*Material to process*:
::::::::

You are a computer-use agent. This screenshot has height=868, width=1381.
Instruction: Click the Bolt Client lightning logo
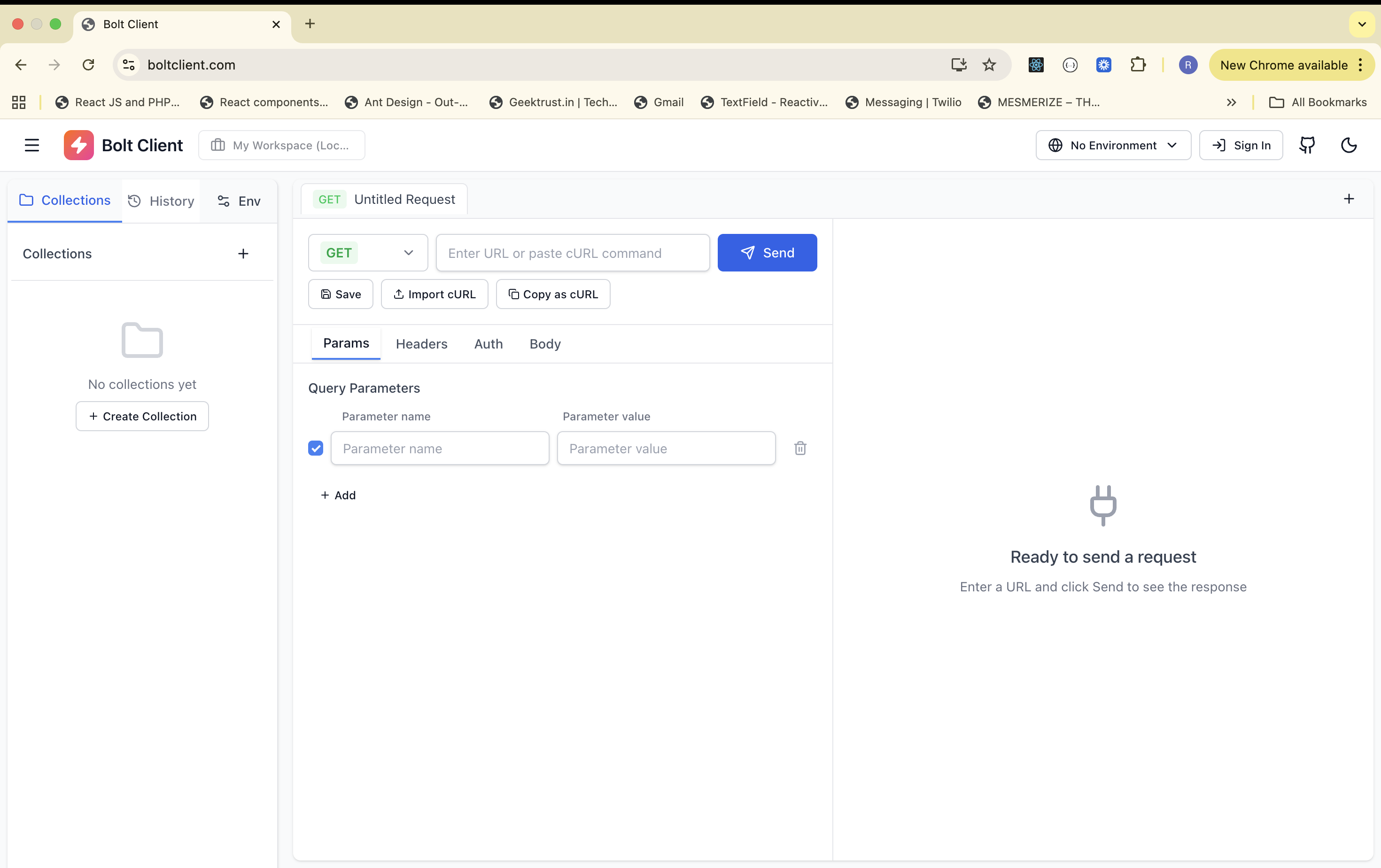78,145
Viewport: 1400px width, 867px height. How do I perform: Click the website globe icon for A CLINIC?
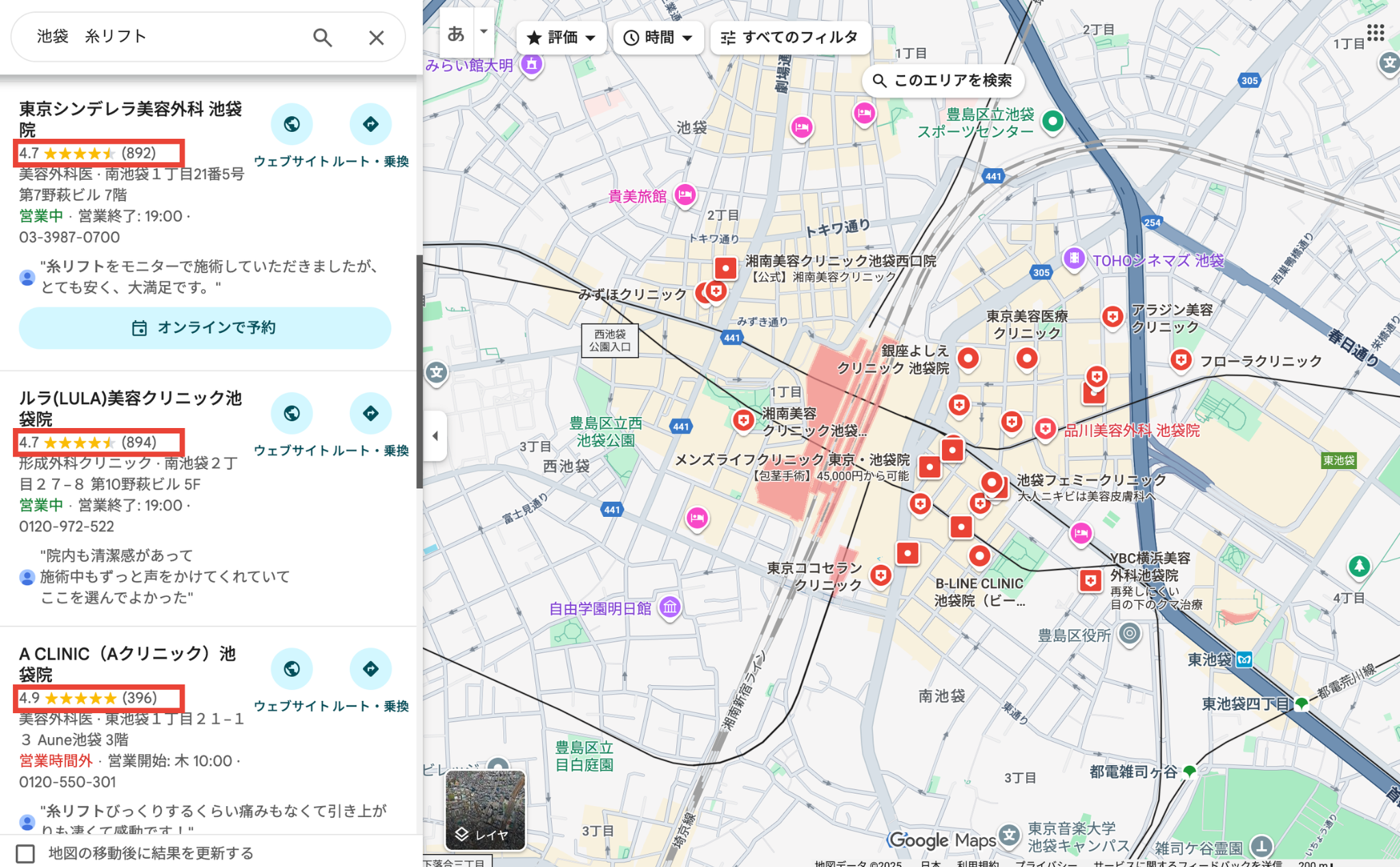point(292,669)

::::::::

Could you print all of the entries exactly, skipping the images?

*Solution to this problem*:
You are a computer-use agent. This screenshot has height=868, width=1381.
Instruction: Click the Bolt Client lightning logo
78,145
Viewport: 1400px width, 867px height. How do I perform: Click the website globe icon for A CLINIC?
point(292,669)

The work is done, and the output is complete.